The Boston Phoenix
by Susan Ryan-Vollmar – April 20, 2000
You’d think that someone willing to pay the Boston Globe $25,000 to place an ad that merely publishes information already available to any Fleet Bank customer would find himself fighting off ad reps. Well, think again.
Bruce Marks, chief executive officer of the nonprofit Neighborhood Assistance Corporation of America (NACA), tried to do just that — and the Globe refused to run the ad. Titled “Fleet’s Outrageous Fees,” the NACA advertisement lists the circumstances that could trigger bank charges for Fleet customers. It encourages readers to join NACA and mentions Fleet’s annual meeting — scheduled for this past Tuesday, April 18. (Marks wanted the ad to run April 13, 14, or 17 so it would appear before the meeting.)
“Yes, we did turn it down,” says Globe spokesman Rick Gulla. “We could not come to some accommodation.” Specifically, Gulla says, the Globe had concerns about the accuracy of the “fee structure” listed in the ad. A Fleet representative was consulted, Gulla says, and “what Fleet told us led us to believe that some of the language in the ad was misleading.”
The ad notes that fees will be levied for using Fleet ATMs, writing checks, talking to a teller, maintaining an account, and talking to a Fleet service representative. An asterisked line notes that the fees “may be waived if you keep thousands of dollars in Fleet accounts or if you make a limited number of transactions, service calls, or have certain types of accounts.”
All of which is true, according to a chart provided in Introducing Fleet: Your Guide to Fleet Products and Services, a 28-page booklet recently sent out to BankBoston customers whose accounts now belong to Fleet following the merger of the two banks.

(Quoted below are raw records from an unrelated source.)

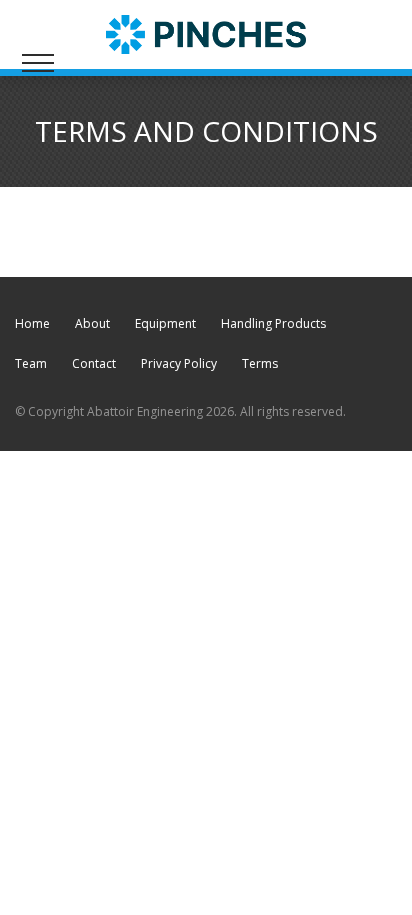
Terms (260, 363)
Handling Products (273, 323)
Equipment (165, 323)
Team (31, 363)
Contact (94, 363)
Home (32, 323)
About (92, 323)
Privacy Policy (179, 363)
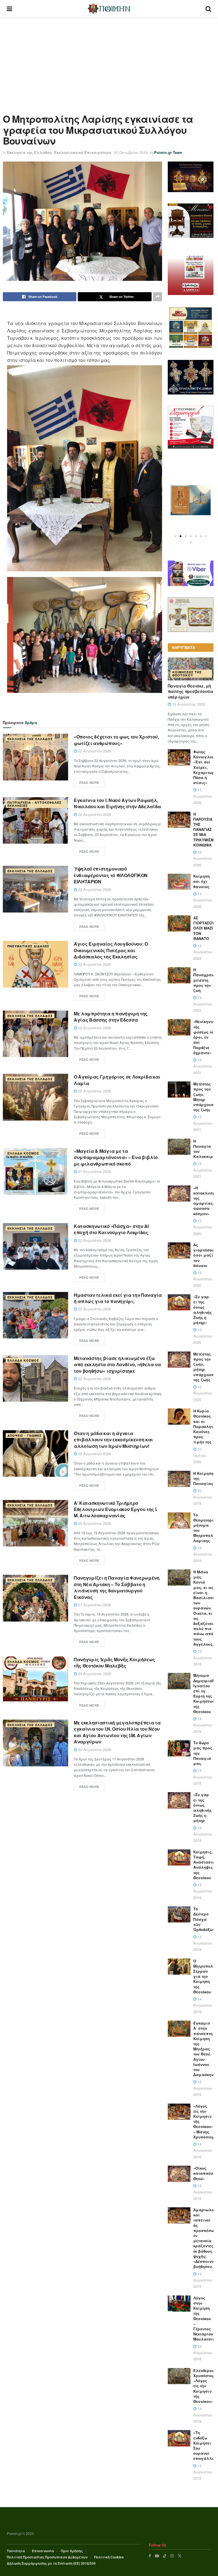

“It’s outrageous,” Marks says. “They never gave us the opportunity to address the issues that Fleet raised [about the fees].”
Could it be that the $25,000 the NACA ad would have generated for the Globe wasn’t worth the trouble that could have been caused by irritating a major advertiser such as Fleet? Gulla says no. “We have to be sure here at the Globe that an ad of this nature is accurate and not misleading,” he says. “This is not an ad that appears in the Globe every day. This is an ad that is attacking a company in Boston. We have to make sure that the content of the ad is accurate.”
Marks, though, thinks differently. “We talk about corporate money controlling politicians,” he says. “Well, now you’re seeing corporate money determining who can put an ad in the Boston Globe and what that ad can say.”